===== Records shown

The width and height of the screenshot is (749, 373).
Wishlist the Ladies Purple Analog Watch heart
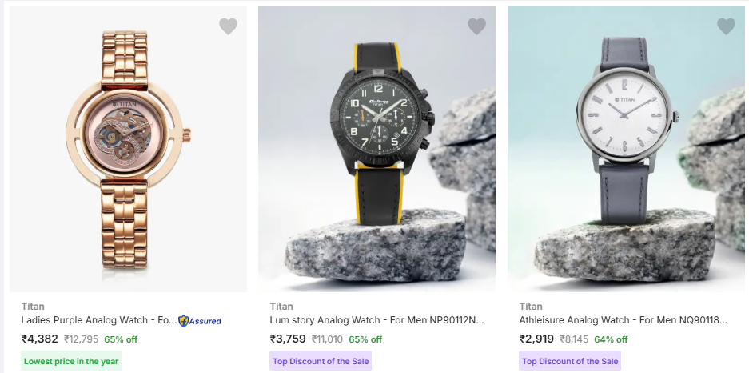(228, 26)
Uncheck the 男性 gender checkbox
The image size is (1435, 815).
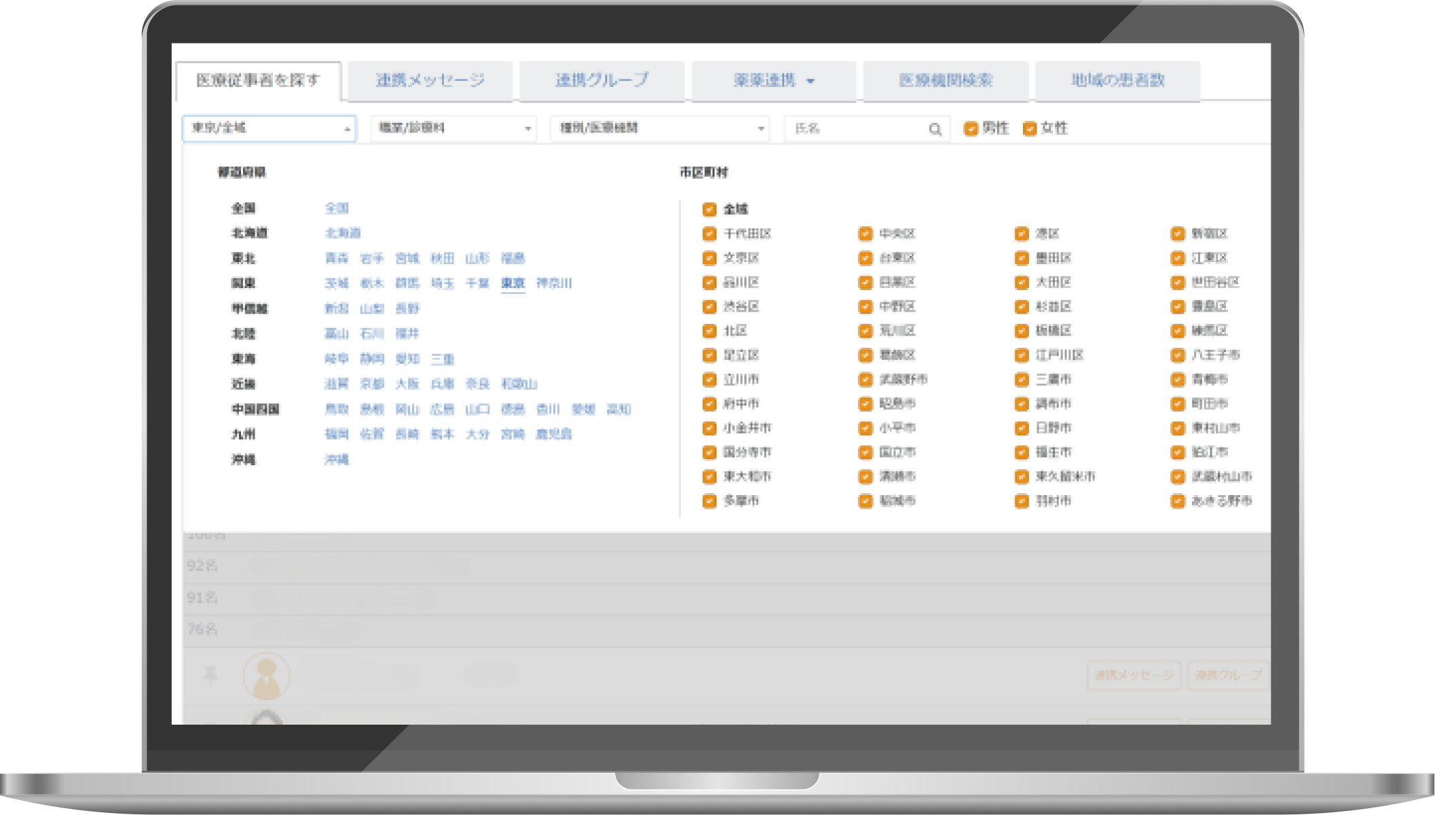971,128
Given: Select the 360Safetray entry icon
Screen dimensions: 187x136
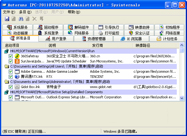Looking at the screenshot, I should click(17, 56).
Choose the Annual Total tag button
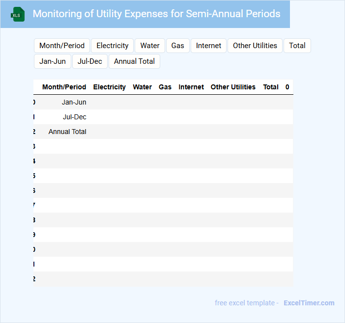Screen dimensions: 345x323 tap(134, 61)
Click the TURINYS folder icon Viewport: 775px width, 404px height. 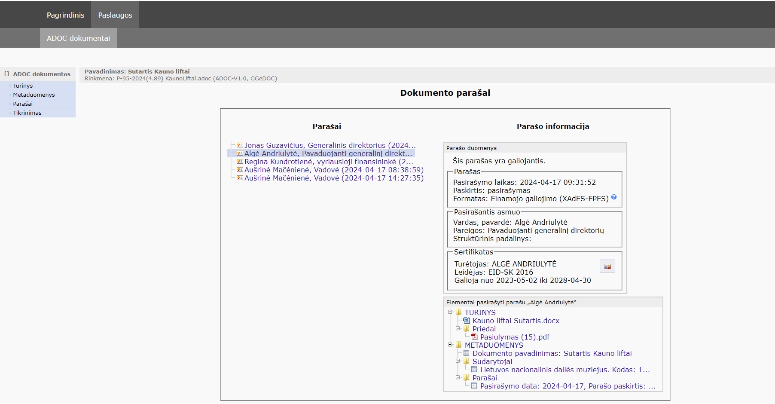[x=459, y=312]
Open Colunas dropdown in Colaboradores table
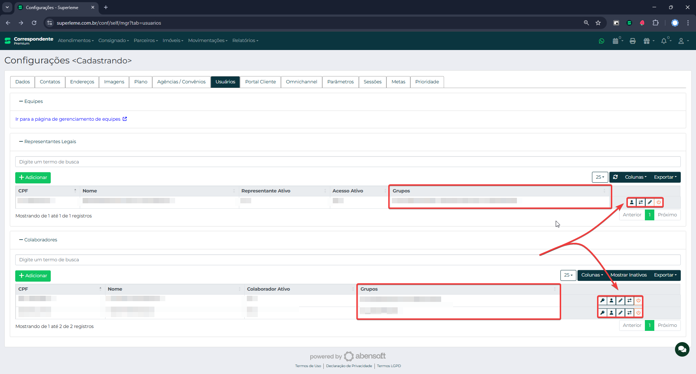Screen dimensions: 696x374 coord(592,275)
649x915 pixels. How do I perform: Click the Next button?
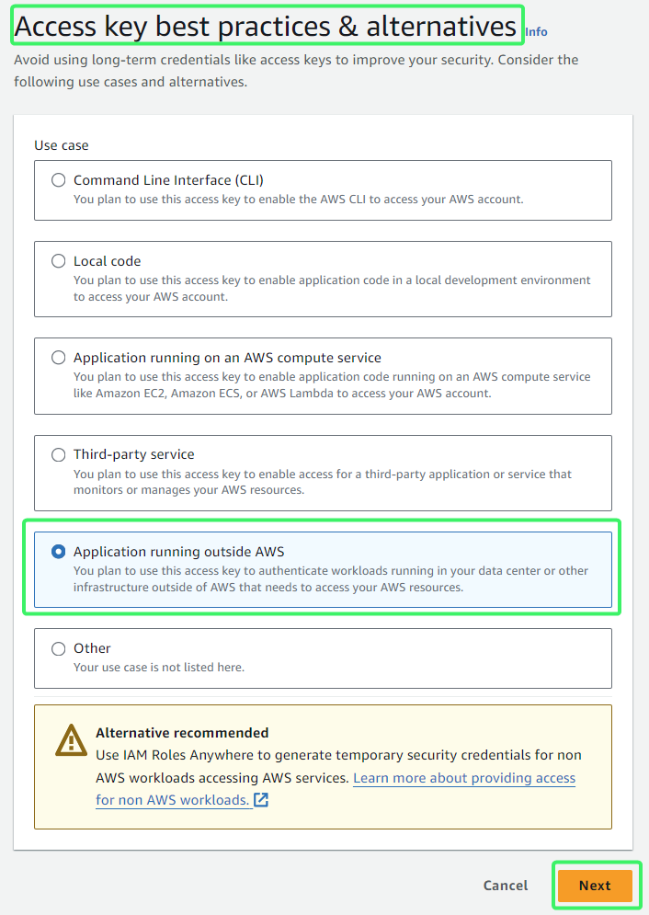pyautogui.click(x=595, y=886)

==========

Identify every line in the records above that contains the word "button", and copy each of those lines in full.

Choose the Annual Total tag button
649x915 pixels. How do I perform: Click the Next button?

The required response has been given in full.